** Start of Excerpt to read **

Bangkok - Yangon Day 1
All Burma pictures can be found here.It all began, as the starts of holidays often do, even holidays within holidays, with a hangover. Frank Ritchie and Soi Cowboy have to accept partial blame for that. Our flight was 16:50, I managed to drag Bob out of bed at 11:30. We still had to change our money, not as straightforward as usual as there are no ATMs in Myanmar, not for non-local banks anyway, so the money you take is the money you have for your entire trip.
Not only this but the money you take in must be in pristine US dollars ( Singapore dollars and FEC, Foreign Exchange Certificates, whatever they are, are also accepted); no tears, cuts, folds or markings on the notes. Rife are tales of unwary tourists taking in $1000 and only $200 being accepted. We even heard a tale of one foolhardy tourist who made is way into Myanmar with no money. He made it as far as Mawlamyine though, so he must have been a resourceful fellow. There are three general ways to exchange your money once you get to Myanmar into the local currency, khat. Holding on to some of the US dollars is advisable, as most guesthouses seem to prefer them to khat. Number one, do it at the "official" airport exchange counter. Number two, do it a shopping market or the hotel. Number three, the black market guys in the street in the centre of town. Before we arrived the rumours were that the airport exchange gives you an almost unbelievably low 8 khat to the dollar, where exchange rate officially at the moment is about 850 (this nugget of info is also in the lonely planet). The other rumour we heard was the black marketeers offer the best rates.
Anyway,we set off on our mission to change Baht into US dollars. The first hurdle was the fact that Bob realised he had exhausted his travel funds after visits to a couple of different ATMs. A loan from big brother sorted out that problem. We walked into the first bank and asked for US dollars. No have. Time ticking away fast before we had to get to the airport. Fuck. 5 non-compliant banks and half an hour later, a bank security guard pointed us to a money exchange place. He offered us a decent rate based on what we had Googled so we handed over our brick of Baht and he disappeared for 5 minutes out the shop, to return with a paltry few $100 dollar bills in return. Dollars have changed since I last saw one so I wasnt even sure if they were real or not...watermark was there though and our time was running out so we were back to Phong tower to speed-pack our gear, a quick goodbye to Craig and we were taxi bound with a sweaty sigh of relief.

** End of Excerpt to read **

- **Written task 1**
Translate this sentence from the travel entry into Spanish: "Holding on to some of the US dollars is advisable, as most guesthouses seem to prefer them to khat."

** Start of Data lines **

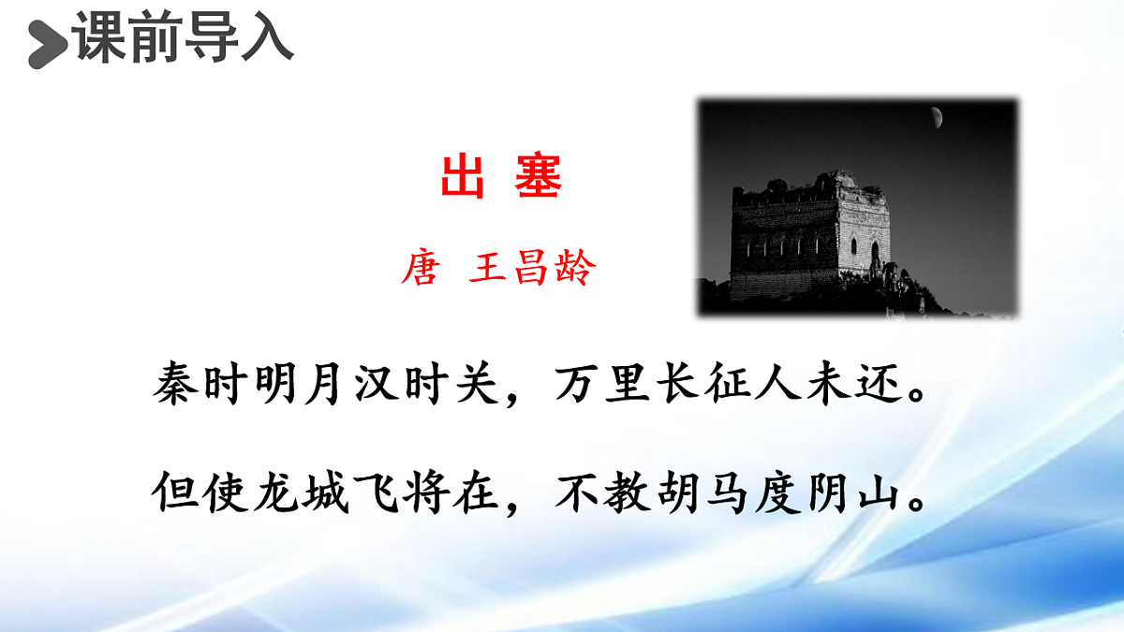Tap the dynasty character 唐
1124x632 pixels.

** End of Data lines **
** Start of Data lines **

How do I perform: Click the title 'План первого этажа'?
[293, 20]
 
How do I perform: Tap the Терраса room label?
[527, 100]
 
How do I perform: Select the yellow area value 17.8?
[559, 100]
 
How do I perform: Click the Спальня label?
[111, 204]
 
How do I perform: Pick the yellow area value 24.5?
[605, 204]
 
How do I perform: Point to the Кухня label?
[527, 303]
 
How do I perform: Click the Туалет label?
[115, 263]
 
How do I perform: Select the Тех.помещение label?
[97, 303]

** End of Data lines **

- **Written task 2**
Gather every line of the records that contains the word "yellow". Case counts.

- **Finished answer 1**
Es aconsejable conservar algunos de los dólares estadounidenses, ya que la mayoría de las casas de huéspedes parecen preferirlos al khat.

- **Finished answer 2**
How do I perform: Select the yellow area value 17.8?
How do I perform: Pick the yellow area value 24.5?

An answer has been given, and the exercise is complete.